Funneling lower quality grain to ethanol and biofuel production has ended any hope of finding cheap grain, he added.

“All of a sudden there’s another critter at the trough.”

The report found that high grain prices have affected hog sectors around the world but none more than Alberta.

“This is due in part to the fact that Alberta feed grains are dedicated to food demand, while U.S. corn is largely sold into the feed grain system,” the report said.

“In terms of feed costs, labour costs and replacement boar and gilt costs, Alberta is now the highest cost pork producing region in North America compared to 1998 when it was the lowest.”

The report also pointed to the rapidly rising Canadian dollar, intense competition from the United States and a lack of processor competitiveness.

“None of our major issues are really quick fixes,” Hodgman said.

The report said building a competitive hog industry will require a dramatic overhaul of the industry and identified four key areas for change:

  • Establishing new markets built on product quality, supply assurance and customer focused strategies. Alberta should not compete as a low-cost supplier.
  • The need to organize and build a highly connected industry that links customers, processors and producers.

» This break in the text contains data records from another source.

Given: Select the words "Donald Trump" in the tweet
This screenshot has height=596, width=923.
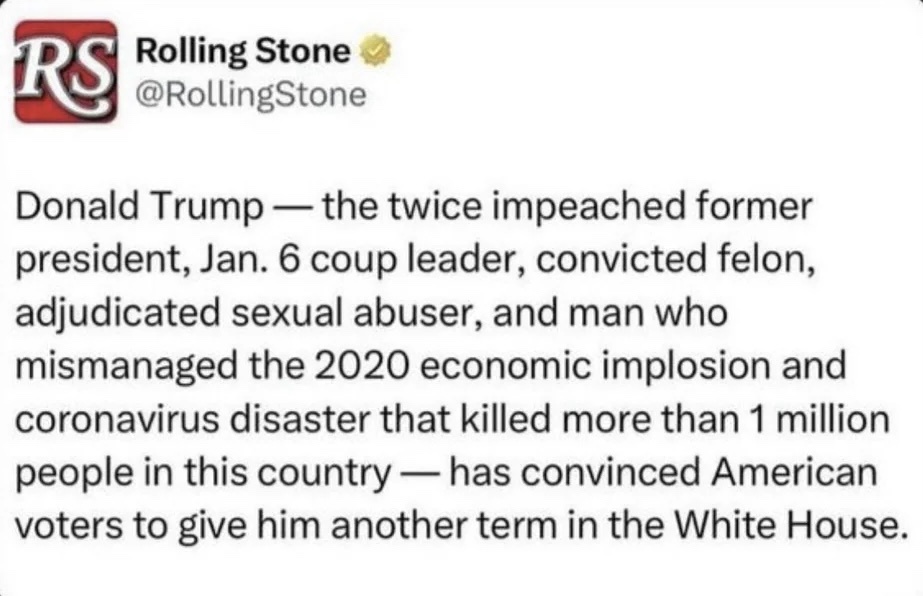Looking at the screenshot, I should pyautogui.click(x=139, y=207).
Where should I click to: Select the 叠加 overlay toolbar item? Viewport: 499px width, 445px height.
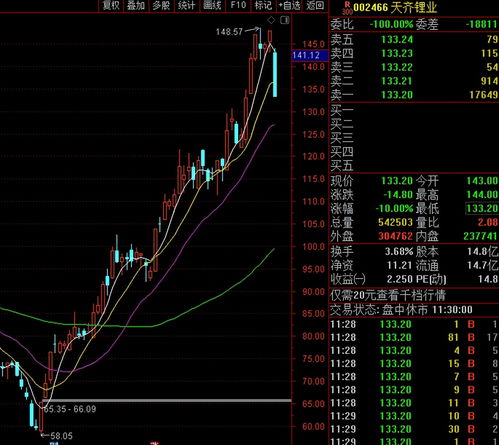click(136, 5)
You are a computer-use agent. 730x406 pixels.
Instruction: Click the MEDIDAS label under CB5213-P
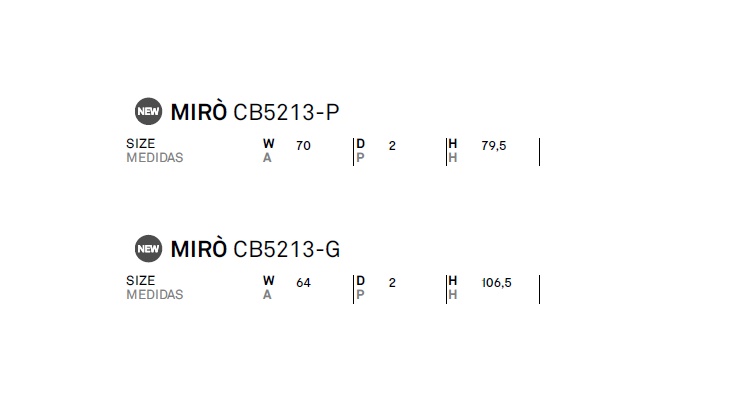coord(155,158)
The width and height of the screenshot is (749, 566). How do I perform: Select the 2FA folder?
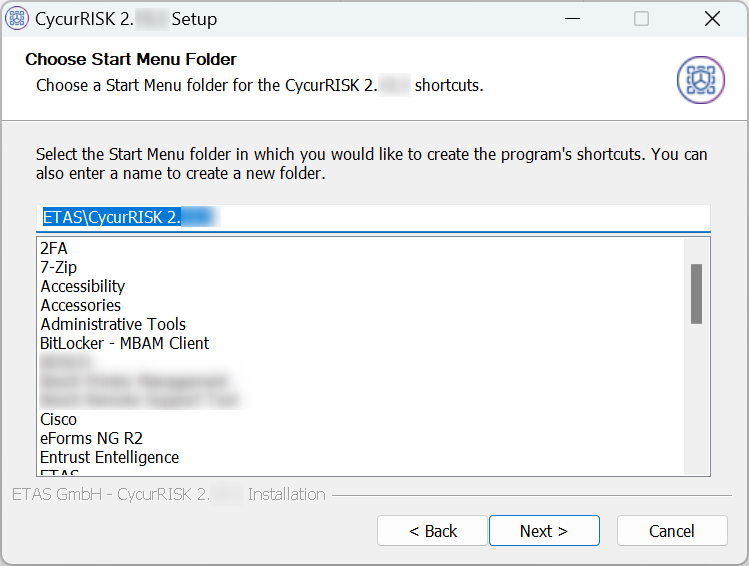coord(54,248)
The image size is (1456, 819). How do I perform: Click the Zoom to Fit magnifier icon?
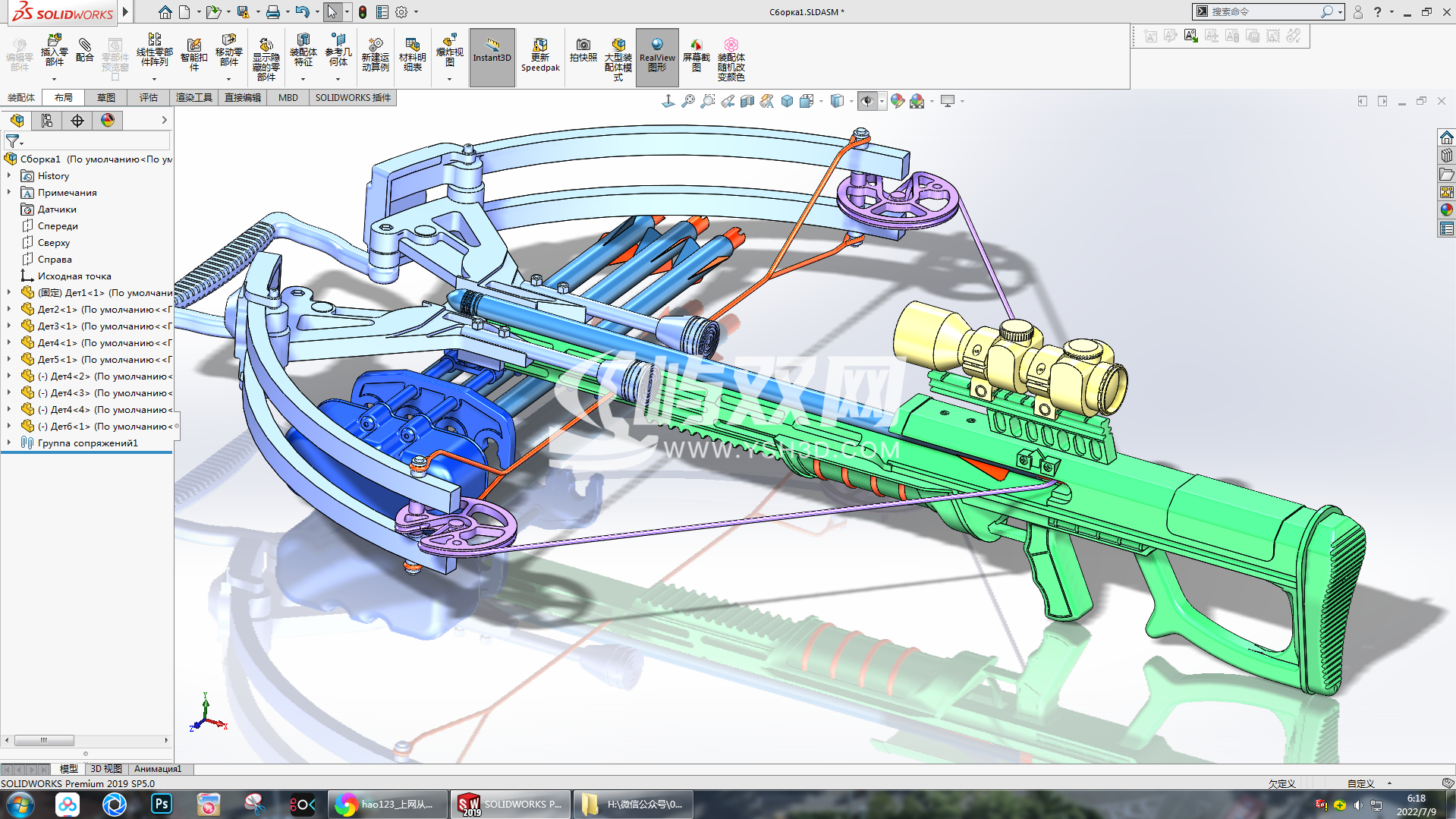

Producers must capture maximum value and eliminate unnecessary costs.
  • The ability to secure cost competitive inputs as a way to stay competitive with the U.S.
  • The need to operate within a business and political environment that allows market access, regulatory reform and long-term financing.

Details of the strategy to overhaul the industry are in a final report that will be presented to producers May 28-29.

Alberta Pork briefed Alberta agriculture minister George Groeneveld, Western Hog Exchange and Olymel to give them a general idea of the direction they want the industry to move.

“I don’t think the status quo is an option,” Hodgeman said.